** start **

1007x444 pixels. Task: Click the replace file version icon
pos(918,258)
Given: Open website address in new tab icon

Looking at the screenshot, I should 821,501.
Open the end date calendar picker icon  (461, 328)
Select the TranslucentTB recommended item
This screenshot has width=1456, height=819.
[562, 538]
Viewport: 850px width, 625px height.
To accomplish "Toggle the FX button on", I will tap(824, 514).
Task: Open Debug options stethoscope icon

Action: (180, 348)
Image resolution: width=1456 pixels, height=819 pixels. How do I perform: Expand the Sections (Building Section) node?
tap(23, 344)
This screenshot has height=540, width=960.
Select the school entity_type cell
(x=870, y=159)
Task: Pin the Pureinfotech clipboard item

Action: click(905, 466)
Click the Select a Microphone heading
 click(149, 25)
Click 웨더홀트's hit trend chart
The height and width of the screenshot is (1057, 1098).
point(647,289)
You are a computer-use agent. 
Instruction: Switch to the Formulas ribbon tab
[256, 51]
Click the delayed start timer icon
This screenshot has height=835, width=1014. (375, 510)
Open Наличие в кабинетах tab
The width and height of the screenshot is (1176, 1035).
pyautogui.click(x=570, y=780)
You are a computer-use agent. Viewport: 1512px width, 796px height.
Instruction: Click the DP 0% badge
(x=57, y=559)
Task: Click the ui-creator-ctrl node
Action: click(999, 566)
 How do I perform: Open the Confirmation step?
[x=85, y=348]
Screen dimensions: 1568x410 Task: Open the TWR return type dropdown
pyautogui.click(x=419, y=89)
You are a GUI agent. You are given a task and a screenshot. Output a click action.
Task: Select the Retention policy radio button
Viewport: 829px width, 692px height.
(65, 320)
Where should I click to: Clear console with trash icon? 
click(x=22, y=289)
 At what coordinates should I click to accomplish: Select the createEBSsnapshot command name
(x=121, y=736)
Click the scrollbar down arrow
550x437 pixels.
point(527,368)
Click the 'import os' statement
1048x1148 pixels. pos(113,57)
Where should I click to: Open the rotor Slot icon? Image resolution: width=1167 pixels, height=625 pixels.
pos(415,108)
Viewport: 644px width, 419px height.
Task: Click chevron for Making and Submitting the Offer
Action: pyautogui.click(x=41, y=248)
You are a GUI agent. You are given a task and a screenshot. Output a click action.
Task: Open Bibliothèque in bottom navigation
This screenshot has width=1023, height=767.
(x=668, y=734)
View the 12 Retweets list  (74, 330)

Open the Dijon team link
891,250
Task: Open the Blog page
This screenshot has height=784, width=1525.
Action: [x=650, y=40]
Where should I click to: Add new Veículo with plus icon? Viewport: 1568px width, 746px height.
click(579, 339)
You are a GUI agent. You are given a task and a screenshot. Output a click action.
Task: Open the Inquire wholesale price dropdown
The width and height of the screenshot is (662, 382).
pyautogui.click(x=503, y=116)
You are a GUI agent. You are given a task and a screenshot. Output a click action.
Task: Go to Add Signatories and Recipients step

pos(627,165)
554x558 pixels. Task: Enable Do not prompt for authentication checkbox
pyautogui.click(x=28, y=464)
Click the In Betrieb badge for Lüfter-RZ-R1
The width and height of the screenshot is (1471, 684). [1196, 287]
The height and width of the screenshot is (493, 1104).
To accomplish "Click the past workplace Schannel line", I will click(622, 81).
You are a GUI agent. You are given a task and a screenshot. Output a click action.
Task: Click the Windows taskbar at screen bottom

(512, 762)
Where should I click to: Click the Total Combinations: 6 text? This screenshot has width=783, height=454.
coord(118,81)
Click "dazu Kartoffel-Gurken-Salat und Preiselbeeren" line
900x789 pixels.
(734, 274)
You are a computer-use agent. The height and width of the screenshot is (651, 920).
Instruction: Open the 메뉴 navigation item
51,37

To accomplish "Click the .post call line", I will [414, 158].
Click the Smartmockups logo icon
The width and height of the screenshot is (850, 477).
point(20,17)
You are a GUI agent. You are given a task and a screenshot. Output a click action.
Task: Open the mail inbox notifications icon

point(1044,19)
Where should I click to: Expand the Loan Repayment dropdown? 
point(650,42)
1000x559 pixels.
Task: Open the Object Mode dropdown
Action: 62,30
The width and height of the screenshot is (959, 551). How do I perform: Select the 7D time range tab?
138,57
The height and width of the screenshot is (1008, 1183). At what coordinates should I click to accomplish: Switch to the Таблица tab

** end **

# SHORT PROBLEM:
Output every one of the lines above as a JSON list of strings, one string per line, with blank lines omitted.

# FULL OUTPUT:
[
  "1007x444 pixels. Task: Click the replace file version icon",
  "pos(918,258)",
  "Given: Open website address in new tab icon",
  "Looking at the screenshot, I should 821,501.",
  "Open the end date calendar picker icon  (461, 328)",
  "Select the TranslucentTB recommended item",
  "This screenshot has width=1456, height=819.",
  "[562, 538]",
  "Viewport: 850px width, 625px height.",
  "To accomplish \"Toggle the FX button on\", I will tap(824, 514).",
  "Task: Open Debug options stethoscope icon",
  "Action: (180, 348)",
  "Image resolution: width=1456 pixels, height=819 pixels. How do I perform: Expand the Sections (Building Section) node?",
  "tap(23, 344)",
  "This screenshot has height=540, width=960.",
  "Select the school entity_type cell",
  "(x=870, y=159)",
  "Task: Pin the Pureinfotech clipboard item",
  "Action: click(905, 466)",
  "Click the Select a Microphone heading",
  " click(149, 25)",
  "Click 웨더홀트's hit trend chart",
  "The height and width of the screenshot is (1057, 1098).",
  "point(647,289)",
  "You are a computer-use agent. ",
  "Instruction: Switch to the Formulas ribbon tab",
  "[256, 51]",
  "Click the delayed start timer icon",
  "This screenshot has height=835, width=1014. (375, 510)",
  "Open Наличие в кабинетах tab",
  "The width and height of the screenshot is (1176, 1035).",
  "pyautogui.click(x=570, y=780)",
  "You are a computer-use agent. Viewport: 1512px width, 796px height.",
  "Instruction: Click the DP 0% badge",
  "(x=57, y=559)",
  "Task: Click the ui-creator-ctrl node",
  "Action: click(999, 566)",
  " How do I perform: Open the Confirmation step?",
  "[x=85, y=348]",
  "Screen dimensions: 1568x410 Task: Open the TWR return type dropdown",
  "pyautogui.click(x=419, y=89)",
  "You are a GUI agent. You are given a task and a screenshot. Output a click action.",
  "Task: Select the Retention policy radio button",
  "Viewport: 829px width, 692px height.",
  "(65, 320)",
  "Where should I click to: Clear console with trash icon? ",
  "click(x=22, y=289)",
  " At what coordinates should I click to accomplish: Select the createEBSsnapshot command name",
  "(x=121, y=736)",
  "Click the scrollbar down arrow",
  "550x437 pixels.",
  "point(527,368)",
  "Click the 'import os' statement",
  "1048x1148 pixels. pos(113,57)",
  "Where should I click to: Open the rotor Slot icon? Image resolution: width=1167 pixels, height=625 pixels.",
  "pos(415,108)",
  "Viewport: 644px width, 419px height.",
  "Task: Click chevron for Making and Submitting the Offer",
  "Action: pyautogui.click(x=41, y=248)",
  "You are a GUI agent. You are given a task and a screenshot. Output a click action.",
  "Task: Open Bibliothèque in bottom navigation",
  "This screenshot has width=1023, height=767.",
  "(x=668, y=734)",
  "View the 12 Retweets list  (74, 330)",
  "Open the Dijon team link",
  "891,250",
  "Task: Open the Blog page",
  "This screenshot has height=784, width=1525.",
  "Action: [x=650, y=40]",
  "Where should I click to: Add new Veículo with plus icon? Viewport: 1568px width, 746px height.",
  "click(579, 339)",
  "You are a GUI agent. You are given a task and a screenshot. Output a click action.",
  "Task: Open the Inquire wholesale price dropdown",
  "The width and height of the screenshot is (662, 382).",
  "pyautogui.click(x=503, y=116)",
  "You are a GUI agent. You are given a task and a screenshot. Output a click action.",
  "Task: Go to Add Signatories and Recipients step",
  "pos(627,165)",
  "554x558 pixels. Task: Enable Do not prompt for authentication checkbox",
  "pyautogui.click(x=28, y=464)",
  "Click the In Betrieb badge for Lüfter-RZ-R1",
  "The width and height of the screenshot is (1471, 684). [1196, 287]",
  "The height and width of the screenshot is (493, 1104).",
  "To accomplish \"Click the past workplace Schannel line\", I will click(622, 81).",
  "You are a GUI agent. You are given a task and a screenshot. Output a click action.",
  "Task: Click the Windows taskbar at screen bottom",
  "(512, 762)",
  "Where should I click to: Click the Total Combinations: 6 text? This screenshot has width=783, height=454.",
  "coord(118,81)",
  "Click \"dazu Kartoffel-Gurken-Salat und Preiselbeeren\" line",
  "900x789 pixels.",
  "(734, 274)",
  "You are a computer-use agent. The height and width of the screenshot is (651, 920).",
  "Instruction: Open the 메뉴 navigation item",
  "51,37",
  "To accomplish \"Click the .post call line\", I will [414, 158].",
  "Click the Smartmockups logo icon",
  "The width and height of the screenshot is (850, 477).",
  "point(20,17)",
  "You are a GUI agent. You are given a task and a screenshot. Output a click action.",
  "Task: Open the mail inbox notifications icon",
  "point(1044,19)",
  "Where should I click to: Expand the Loan Repayment dropdown? ",
  "point(650,42)",
  "1000x559 pixels.",
  "Task: Open the Object Mode dropdown",
  "Action: 62,30",
  "The width and height of the screenshot is (959, 551). How do I perform: Select the 7D time range tab?",
  "138,57",
  "The height and width of the screenshot is (1008, 1183). At what coordinates should I click to accomplish: Switch to the Таблица tab"
]